Todo ello, relató, los llevó a agotar las líneas de crédito y a factorizar sus facturas y órdenes de compra. Por supuesto, nada es gratis, y esos movimientos implican intereses cuantiosos, lo que encarece el trabajo.

—¿La vieja bicicleta chilena? —le pregunté, intuyendo que en eso había caído y, claro, eso era.

—La vieja bicicleta chilena —confirmó.

Como casi siempre, el bibicleteo termina mal. Hace un par de meses se quedaron sin caja y acudieron a las autoridades de Vivienda de la zona para pedir un salvavidas.
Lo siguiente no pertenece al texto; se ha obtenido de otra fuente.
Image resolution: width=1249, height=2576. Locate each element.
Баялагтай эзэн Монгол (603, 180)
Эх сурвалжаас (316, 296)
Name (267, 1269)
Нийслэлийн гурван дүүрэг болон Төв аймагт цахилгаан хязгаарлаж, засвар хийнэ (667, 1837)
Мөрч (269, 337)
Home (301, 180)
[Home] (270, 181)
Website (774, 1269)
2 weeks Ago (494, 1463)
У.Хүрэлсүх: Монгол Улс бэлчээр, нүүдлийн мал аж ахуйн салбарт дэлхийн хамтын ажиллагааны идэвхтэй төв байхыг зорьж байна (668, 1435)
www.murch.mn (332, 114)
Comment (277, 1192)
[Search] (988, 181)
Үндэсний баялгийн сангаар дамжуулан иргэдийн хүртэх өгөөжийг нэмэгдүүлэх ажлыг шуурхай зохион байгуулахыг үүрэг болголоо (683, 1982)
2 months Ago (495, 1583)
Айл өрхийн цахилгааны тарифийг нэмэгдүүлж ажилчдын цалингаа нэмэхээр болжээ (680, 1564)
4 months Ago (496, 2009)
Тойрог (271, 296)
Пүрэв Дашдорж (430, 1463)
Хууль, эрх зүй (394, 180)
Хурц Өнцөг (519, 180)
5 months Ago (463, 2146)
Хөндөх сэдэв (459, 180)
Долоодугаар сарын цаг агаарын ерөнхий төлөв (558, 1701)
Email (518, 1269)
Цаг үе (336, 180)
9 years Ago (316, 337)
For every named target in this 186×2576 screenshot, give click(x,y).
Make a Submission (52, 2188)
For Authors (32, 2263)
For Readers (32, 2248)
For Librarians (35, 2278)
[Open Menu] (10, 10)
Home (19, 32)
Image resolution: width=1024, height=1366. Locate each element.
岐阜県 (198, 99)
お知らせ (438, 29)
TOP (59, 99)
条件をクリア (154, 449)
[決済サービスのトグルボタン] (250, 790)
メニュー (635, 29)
A diferencia de lo que sucedió con Claro, Vicuña y Valenzuela, el ingeniero/Uber se sentía agradecido de la forma en que los habían escuchado y la disposición que las autoridades habían mostrado, pero sabía que era muy difícil que accedieran a un nuevo salvataje, que estimaba debería ser del orden del 20% adicional al valor inicial ya reajustado dos veces, pues a su juicio, la obra se había encarecido del orden de un 34%.

No contó mucho más, pues en ese momento la conversación giró por otros derroteros, pero no era necesario que explicitara lo que pasaría si no había un reajuste considerable para la empresa, pues era obvio que el único camino que le quedaría sería el mismo que tomó Claro, Vicuña y Valenzuela (CVV) ante el Noveno Juzgado Civil de Santiago, al cual pidió su liquidación voluntaria; es decir, su quiebra, al declararse incapaz de afrontar sus pasivos.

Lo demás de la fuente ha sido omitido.